_TEXTE FOURNI_:
━━━━━━━━━━━━━━━━━━━━
Dans un éditorial jugé explosif publié par le magazine « Jeune Afrique » intitulé « Paul Biya : la mort en face », le directeur de rédaction de Jeune Afrique lève le couvercle sur la marmite bouillante et laisse se répandre beaucoup de vapeur chaude, au sein du sérail, dans les points chauds et les chaumières.
Les apparatchiks, les dinosaures, les caciques et les fossiles du sérail sont en branle. « À 91 ans, le président camerounais Paul Biya fait face à des rumeurs persistantes sur sa santé » . Dès l'entame du texte de François Soudan, l'on est presque averti; le directeur de la rédaction de Jeune Afrique, ne porte pas les gants pour aborder la délicate question de la fin de règne des chefs d'État africains. Entre déni de la maladie, crainte du vide politique et nécessité de préparer l'après, l'éditorialiste plaide pour une acceptation lucide de la finitude du pouvoir, garante de la stabilité des nations après le départ de leurs dirigeants. Mais dans une nation nommée Cameroun où « l'État est ailleurs » comme l'écrivait Luc Sindjoun, Conseiller spécial du président Paul Biya, la question lancinante à savoir si les grands de ce monde oseraient accepter l’idée de leur finitude provoque des frayeurs et une panique vive. La fébrilité est visible au sein du sérail. Au Cameroun, pendant plus de quatre décennies une constellation de « Dragons » engendrés par le régime du Renouveau, a pris le pays en otage. Ils contrôlent tout ; ils se reproduisent à travers leurs progénitures, en conséquence, ils ont peur de l'arrivée du grand soir, craignent, redoutent l'alternance au pouvoir. Accrochés à leurs privilèges, campés et intransigeants sur l'enrichissement illicite, ils ne se voient pas entrain de lâcher la mainmise et l'emprise de la fortune publique. C'est à peine s'il leur passe à la conscience ce que François Soudan appelle « une lucidité salutaire nécessaire à la survie de leur pays après eux » . Au Cameroun, parler de la santé du Président de la République Paul Biya dérange, provoque une levée de boucliers, au point de devenir un interdit, pire, un sujet tabou. Pour certains, François Soudan a crevé l'abcès d' une plaie béante et saignante. Pour d'autres, le directeur de la rédaction de Jeune Afrique a brisé le silence de cimetière. Il a rallumé les braises incandescentes d' une vérité enfouie à l'intérieur de près de trente millions de camerounais.
━━━━━━━━━━━━━━━━━━━━
_DONNÉES FOURNIES_:
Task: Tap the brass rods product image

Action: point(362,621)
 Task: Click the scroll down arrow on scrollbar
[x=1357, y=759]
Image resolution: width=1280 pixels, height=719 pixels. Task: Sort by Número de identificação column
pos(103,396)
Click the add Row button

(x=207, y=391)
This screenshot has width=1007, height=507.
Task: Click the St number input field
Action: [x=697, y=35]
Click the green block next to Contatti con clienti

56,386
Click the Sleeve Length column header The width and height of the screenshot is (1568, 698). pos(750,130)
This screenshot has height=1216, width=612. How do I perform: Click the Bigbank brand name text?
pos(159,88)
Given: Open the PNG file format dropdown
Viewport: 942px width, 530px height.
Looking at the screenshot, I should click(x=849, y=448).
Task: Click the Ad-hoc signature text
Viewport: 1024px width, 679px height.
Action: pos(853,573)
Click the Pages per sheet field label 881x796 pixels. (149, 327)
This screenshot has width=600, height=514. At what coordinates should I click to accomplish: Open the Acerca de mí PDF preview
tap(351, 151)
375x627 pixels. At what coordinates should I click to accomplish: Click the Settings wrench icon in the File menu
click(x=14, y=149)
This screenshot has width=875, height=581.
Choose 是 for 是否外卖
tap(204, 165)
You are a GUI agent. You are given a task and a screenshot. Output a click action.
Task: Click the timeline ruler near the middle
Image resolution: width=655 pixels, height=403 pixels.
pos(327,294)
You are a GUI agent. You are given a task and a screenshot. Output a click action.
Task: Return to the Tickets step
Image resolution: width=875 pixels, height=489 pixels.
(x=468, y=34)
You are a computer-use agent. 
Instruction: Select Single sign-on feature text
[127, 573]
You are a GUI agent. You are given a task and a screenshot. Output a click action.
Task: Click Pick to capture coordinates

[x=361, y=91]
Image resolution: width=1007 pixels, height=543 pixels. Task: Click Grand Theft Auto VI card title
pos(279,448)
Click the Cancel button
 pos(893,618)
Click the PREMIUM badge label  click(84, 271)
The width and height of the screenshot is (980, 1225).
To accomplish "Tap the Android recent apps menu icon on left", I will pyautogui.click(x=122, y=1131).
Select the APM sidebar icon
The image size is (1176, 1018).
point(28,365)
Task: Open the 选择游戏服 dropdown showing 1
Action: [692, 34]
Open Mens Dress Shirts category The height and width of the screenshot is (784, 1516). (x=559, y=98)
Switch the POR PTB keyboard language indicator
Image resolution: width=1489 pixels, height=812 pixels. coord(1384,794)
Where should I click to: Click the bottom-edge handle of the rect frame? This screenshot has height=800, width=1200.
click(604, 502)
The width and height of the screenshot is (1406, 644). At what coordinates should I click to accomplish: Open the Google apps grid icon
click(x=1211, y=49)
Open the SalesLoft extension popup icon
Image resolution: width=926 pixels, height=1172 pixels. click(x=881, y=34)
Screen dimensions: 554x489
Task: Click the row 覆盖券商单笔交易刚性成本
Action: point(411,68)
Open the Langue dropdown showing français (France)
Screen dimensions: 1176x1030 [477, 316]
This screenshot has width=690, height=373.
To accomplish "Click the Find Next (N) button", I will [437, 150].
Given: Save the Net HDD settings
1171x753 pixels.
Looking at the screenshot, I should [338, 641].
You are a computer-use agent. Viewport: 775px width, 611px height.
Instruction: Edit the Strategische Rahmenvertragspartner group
━━━━━━━━━━━━━━━━━━━━
_CONSIGNE_: Transcrivez à l'identique le passage de l'éditorial sur Paul Biya, ci-dessus, en commençant à « Dans un éditorial » et en terminant à « et les chaumières. ».

_RÉPONSE_:
Dans un éditorial jugé explosif publié par le magazine « Jeune Afrique » intitulé « Paul Biya : la mort en face », le directeur de rédaction de Jeune Afrique lève le couvercle sur la marmite bouillante et laisse se répandre beaucoup de vapeur chaude, au sein du sérail, dans les points chauds et les chaumières.